Return the data below in full and exactly, except that the pictures are dropped.

::: Source data

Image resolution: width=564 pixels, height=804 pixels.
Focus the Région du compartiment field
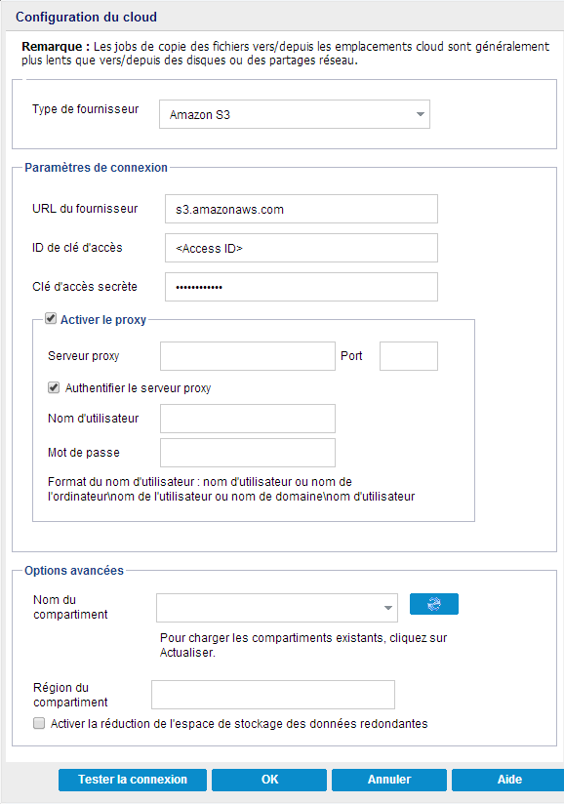pyautogui.click(x=273, y=695)
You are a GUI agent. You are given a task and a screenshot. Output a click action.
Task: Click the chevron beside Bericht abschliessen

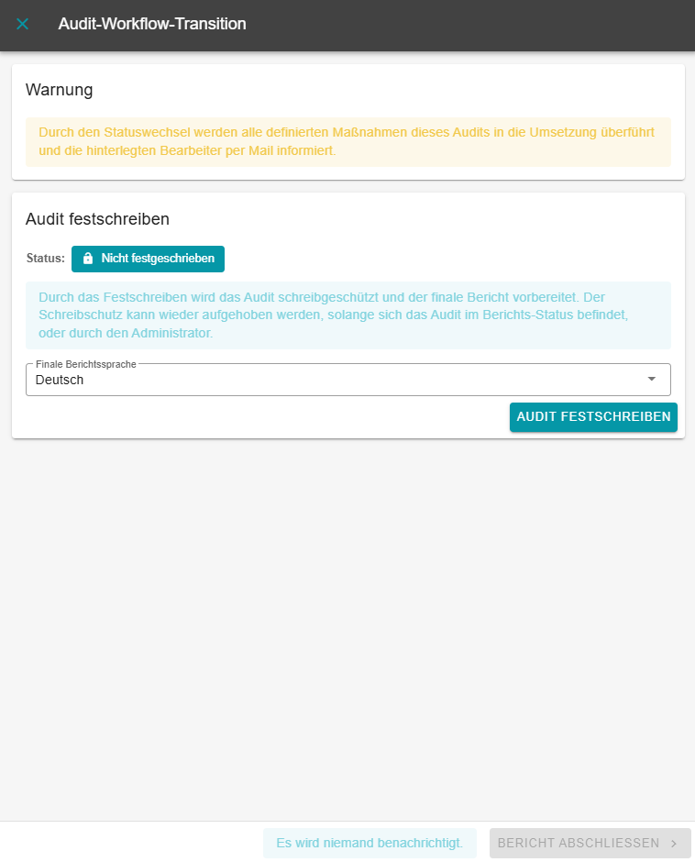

::::::

• Task output:
Image resolution: width=564 pixels, height=804 pixels.
Focus the Région du compartiment field
pyautogui.click(x=273, y=695)
You are a GUI agent. You are given a task and a screenshot. Output a click action.
Task: Click the chevron beside Bericht abschliessen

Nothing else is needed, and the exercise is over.